Corruption, DPAs and the prosecution landscape

Introducing GoodCorporation’s anti-corruption debate, Lord Gold began by affirming that the primary role of the Serious Fraud Office (SFO) is to investigate and prosecute. While the Conservative Party manifesto proposes absorbing the SFO into the National Crime Agency, there is unlikely to be any deviation from that primary purpose. 

Deferred prosecution agreements (DPAs) are also likely to remain part of the prosecution armoury. The current perspective on DPAs is that they must be in the interest of justice. Under the current regime they will only be offered if: 

  • the company has fully co-operated and waived privilege 
  • the SFO is convinced that the reforms have been made and are genuine 
  • the SFO is ready to prosecute if the negotiations collapse – a DPA will not be offered before the SFO has completed its investigations 
  • the courts agree with the SFO’s DPA recommendation – the bar for this will be high – judges need to be persuaded that changes made by the company are properly embedded, effective and that there is nothing to be gained from a prosecution 

Since their introduction in 2014, there have been three deferred prosecution agreements: Standard Bank, XYZ company and Rolls Royce 

One condition of a DPA may be the introduction of a monitor, this was the case for Standard Bank but not for Rolls Royce. This may be significant as monitors can be both intrusive and expensive (Zimmer paid $50m for their monitor in the US). Full cooperation with the authorities, the ability to demonstrate that the company has changed and has a fully effective compliance regime, including independent oversight of a form acceptable to the court, will be crucial to avoiding a monitor. 
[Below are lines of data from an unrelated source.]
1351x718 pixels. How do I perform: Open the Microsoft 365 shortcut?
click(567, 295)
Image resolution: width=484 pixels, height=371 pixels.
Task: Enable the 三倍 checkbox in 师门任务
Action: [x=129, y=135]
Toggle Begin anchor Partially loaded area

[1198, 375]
Having an effective compliance regime, however, goes beyond the avoidance of a monitor. It is critical to complying with Section 7 of the UK Bribery Act. To demonstrate effectiveness, companies must be able to evidence that they monitor compliance robustly, take action against wrong-doers and are willing to disclose any new problems that may emerge. 

So will the DPA regime lead to more companies reporting or is there still an unwillingness to do so? 

Those encouraged to report cited the following reasons: 

  • When there is clear evidence of corruption it is better to engage with the process that is calling for disclosure than fight against it and deny issues  
  • Transparency would be in the company’s best interests 
  • The leniency offered for self-reporting is attractive 
  • When there is clear evidence of bribery, it is the best way of managing the investigative process 
  • If the company is confident that it has adequate procedures in place, self-reporting would help control the narrative 
  • It will help negotiations with the SFO and is more likely to result in a DPA as it will build trust 

The following concerns were expressed: 

  • The possible negative impact on the company of losing privilege 
  • Reports are expected too early, before companies have even had the time to properly investigate themselves 
  • Lack of guidance on what and when to report 
  • Reporting places control with the SFO – preventing the company from completing its own investigation 
  • The speed of the DPA process is too slow 
  • There is no guarantee that reporting will avoid prosecution or mitigate the penalty, so it is not obviously in the company’s best interest 
  • Lack of confidentiality – concerns were expressed that details of disclosure leak into the public domain, showing up on screening checks which could have an impact on the future stability of the business, including jobs. 

Reporting is clearly a challenging issue. Public opinion increasingly demands that corporates show the same level of integrity as citizens. Reporting therefore can be viewed as both a moral and a fiduciary duty as corporates should not be in the business of hiding wrongdoing. In addition, concealment could ultimately lead to greater reputational and financial damage.  

Others argued that revealing information about the organisation that could be highly damaging and might otherwise remain unknown would be going against their fiduciary duty. However, caution was expressed about the ability to keep evidence of corruption out of the public domain in the social media era.  In addition, the increase in international cooperation is having an impact, inhibiting bad behaviour within organisations. 

Businesses under investigation should also be aware that if they choose not to self-report and more evidence is found, they will lose the trust of the prosecutor and the only solution will be a wholesale change of senior personnel. 

Few felt that DPAs would reduce corruption per se. However, both the Bribery Act and the changing prosecution landscape have clearly led to a greater emphasis on how companies operate and an increased awareness of the need to monitor and manage those with whom they do business. 

The GoodCorporation View 

While DPAs themselves may not prevent corruption, it is clear that the tougher regulatory and enforcement environment has had an impact on corporates, with anti-corruption compliance increasingly being approached from the corporate culture perspective. Those organisations in the top quartile of the GoodCorporation Adequate Procedures Benchmark score most highly for their top-level commitment, with clearly articulated and well communicated policies, an effective zero-tolerance approach and tough sanctions for any breaches. All strong examples of an effective business culture. 

Adequate procedures are clearly essential, not just to ensure legislative compliance but to ensure that in the event of a breach there is a robust defence in place that can be used to effectively negotiate a DPA. Organisations will need to evidence that this is understood and properly monitored throughout the operation.